Task brief. Go through the records line by line from the top and repeat each one exactly, ending with the line that contains "Manage (1253, 10)".

Data for review.
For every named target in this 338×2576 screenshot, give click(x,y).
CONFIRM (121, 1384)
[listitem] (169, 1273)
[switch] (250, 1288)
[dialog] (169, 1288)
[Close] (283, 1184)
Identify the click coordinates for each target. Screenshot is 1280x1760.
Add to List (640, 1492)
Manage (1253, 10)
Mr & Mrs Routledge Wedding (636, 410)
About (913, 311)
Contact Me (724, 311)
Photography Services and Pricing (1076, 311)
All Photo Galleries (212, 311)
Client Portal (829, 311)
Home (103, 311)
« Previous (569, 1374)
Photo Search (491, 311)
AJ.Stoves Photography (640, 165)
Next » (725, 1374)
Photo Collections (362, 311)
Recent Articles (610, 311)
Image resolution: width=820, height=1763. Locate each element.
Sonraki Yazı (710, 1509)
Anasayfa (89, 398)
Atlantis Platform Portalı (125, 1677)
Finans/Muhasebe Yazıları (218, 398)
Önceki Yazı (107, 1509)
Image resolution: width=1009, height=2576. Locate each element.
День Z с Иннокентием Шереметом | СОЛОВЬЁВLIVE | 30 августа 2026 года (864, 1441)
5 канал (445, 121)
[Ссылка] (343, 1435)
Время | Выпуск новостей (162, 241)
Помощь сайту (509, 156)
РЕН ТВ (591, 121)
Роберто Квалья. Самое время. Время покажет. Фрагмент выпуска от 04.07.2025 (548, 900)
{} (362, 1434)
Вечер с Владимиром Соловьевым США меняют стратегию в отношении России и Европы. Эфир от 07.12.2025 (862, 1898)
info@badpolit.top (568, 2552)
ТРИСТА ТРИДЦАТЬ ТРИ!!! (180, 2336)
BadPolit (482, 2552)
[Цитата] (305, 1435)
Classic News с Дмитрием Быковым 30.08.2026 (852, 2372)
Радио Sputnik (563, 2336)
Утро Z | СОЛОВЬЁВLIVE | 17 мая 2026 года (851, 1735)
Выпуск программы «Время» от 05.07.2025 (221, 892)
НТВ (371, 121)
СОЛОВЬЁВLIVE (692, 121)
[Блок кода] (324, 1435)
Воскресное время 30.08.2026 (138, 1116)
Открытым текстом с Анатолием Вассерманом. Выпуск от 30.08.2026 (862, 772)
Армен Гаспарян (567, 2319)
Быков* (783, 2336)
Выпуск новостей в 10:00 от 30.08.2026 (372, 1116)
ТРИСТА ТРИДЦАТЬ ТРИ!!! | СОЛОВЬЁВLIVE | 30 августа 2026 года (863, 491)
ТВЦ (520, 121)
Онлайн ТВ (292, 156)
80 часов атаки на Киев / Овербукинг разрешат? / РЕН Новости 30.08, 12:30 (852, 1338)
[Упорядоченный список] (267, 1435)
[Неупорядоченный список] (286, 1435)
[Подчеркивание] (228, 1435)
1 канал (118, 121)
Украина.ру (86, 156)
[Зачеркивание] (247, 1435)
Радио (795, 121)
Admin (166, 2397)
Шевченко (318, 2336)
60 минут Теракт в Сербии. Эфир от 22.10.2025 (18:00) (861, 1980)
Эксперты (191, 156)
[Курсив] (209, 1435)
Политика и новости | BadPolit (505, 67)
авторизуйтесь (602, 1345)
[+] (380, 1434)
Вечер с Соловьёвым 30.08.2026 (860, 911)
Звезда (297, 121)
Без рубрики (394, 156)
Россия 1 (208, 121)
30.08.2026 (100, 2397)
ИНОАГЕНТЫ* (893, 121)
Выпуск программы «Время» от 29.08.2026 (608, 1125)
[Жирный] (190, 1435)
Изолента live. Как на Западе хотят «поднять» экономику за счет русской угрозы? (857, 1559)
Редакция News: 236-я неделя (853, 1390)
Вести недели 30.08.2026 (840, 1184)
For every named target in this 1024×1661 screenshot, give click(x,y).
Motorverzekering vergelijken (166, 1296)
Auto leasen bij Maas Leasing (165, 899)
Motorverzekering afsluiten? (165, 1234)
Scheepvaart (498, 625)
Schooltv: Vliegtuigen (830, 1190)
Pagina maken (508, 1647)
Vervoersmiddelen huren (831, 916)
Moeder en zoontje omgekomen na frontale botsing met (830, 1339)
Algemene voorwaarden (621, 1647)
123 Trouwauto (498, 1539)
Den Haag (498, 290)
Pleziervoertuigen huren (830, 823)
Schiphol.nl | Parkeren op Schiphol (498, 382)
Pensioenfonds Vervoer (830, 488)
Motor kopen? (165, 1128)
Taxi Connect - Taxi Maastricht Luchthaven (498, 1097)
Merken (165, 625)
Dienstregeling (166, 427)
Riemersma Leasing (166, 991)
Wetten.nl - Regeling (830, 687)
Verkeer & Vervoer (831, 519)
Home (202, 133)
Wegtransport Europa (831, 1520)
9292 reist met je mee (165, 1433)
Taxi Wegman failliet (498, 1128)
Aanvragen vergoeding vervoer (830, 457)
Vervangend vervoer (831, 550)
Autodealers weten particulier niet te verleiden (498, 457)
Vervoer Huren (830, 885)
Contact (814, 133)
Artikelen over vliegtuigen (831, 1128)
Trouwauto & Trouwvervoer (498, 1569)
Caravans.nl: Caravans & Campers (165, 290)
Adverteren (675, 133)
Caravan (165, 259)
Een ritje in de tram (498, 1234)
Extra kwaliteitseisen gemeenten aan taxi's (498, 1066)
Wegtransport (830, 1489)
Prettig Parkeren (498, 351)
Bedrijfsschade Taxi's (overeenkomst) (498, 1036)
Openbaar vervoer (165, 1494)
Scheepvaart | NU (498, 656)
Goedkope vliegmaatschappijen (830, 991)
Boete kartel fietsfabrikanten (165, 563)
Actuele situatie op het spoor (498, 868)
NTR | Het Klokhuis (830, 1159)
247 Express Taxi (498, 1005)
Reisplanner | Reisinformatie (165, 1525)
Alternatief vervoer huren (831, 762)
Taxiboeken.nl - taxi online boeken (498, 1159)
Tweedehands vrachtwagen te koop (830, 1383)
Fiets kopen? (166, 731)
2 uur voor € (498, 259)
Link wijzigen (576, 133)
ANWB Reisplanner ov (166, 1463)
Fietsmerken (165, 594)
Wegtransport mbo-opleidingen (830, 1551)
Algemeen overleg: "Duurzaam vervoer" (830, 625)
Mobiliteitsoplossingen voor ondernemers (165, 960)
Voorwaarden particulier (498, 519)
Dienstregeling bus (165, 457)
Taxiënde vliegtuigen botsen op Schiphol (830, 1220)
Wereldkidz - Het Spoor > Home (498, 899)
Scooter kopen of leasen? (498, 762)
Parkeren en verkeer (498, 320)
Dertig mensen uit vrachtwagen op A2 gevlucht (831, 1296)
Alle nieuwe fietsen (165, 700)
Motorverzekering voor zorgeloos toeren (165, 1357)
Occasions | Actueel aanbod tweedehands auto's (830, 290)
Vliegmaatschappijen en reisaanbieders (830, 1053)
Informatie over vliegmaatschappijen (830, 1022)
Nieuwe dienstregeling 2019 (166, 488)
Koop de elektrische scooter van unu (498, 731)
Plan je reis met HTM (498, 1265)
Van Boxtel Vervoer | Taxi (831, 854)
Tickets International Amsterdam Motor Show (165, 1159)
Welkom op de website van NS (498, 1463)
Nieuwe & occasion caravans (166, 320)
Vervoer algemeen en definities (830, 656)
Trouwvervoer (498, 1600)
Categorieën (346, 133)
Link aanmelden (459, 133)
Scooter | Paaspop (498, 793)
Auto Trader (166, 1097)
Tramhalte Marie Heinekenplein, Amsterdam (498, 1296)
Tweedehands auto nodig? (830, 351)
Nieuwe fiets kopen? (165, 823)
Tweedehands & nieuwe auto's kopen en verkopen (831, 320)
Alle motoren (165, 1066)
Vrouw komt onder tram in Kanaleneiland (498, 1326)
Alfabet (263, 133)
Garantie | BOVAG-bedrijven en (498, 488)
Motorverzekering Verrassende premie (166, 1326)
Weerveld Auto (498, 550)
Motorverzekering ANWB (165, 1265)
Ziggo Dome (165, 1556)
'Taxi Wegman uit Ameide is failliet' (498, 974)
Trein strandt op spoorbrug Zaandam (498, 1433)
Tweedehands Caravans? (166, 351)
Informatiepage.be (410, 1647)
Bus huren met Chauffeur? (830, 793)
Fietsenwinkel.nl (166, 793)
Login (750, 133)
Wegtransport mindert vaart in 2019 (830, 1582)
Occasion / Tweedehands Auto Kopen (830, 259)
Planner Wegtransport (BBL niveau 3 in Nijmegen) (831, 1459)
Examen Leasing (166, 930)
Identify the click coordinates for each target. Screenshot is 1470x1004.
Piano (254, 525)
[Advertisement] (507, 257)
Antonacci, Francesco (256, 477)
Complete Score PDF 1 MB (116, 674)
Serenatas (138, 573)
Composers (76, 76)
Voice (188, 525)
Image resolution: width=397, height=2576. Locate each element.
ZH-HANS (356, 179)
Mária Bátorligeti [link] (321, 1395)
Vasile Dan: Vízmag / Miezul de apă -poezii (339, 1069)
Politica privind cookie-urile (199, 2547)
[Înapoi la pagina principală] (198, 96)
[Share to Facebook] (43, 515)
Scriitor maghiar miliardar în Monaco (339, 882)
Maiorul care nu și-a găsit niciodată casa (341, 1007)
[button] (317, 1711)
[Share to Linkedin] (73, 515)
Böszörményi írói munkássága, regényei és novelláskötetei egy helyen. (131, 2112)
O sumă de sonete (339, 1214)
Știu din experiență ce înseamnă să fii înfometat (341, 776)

Exercise response.
For every named target in this 338×2576 screenshot, give click(x,y).
CONFIRM (121, 1384)
[listitem] (169, 1273)
[switch] (250, 1288)
[dialog] (169, 1288)
[Close] (283, 1184)
Identify the click coordinates for each target. Screenshot is 1280x1760.
Add to List (640, 1492)
Manage (1253, 10)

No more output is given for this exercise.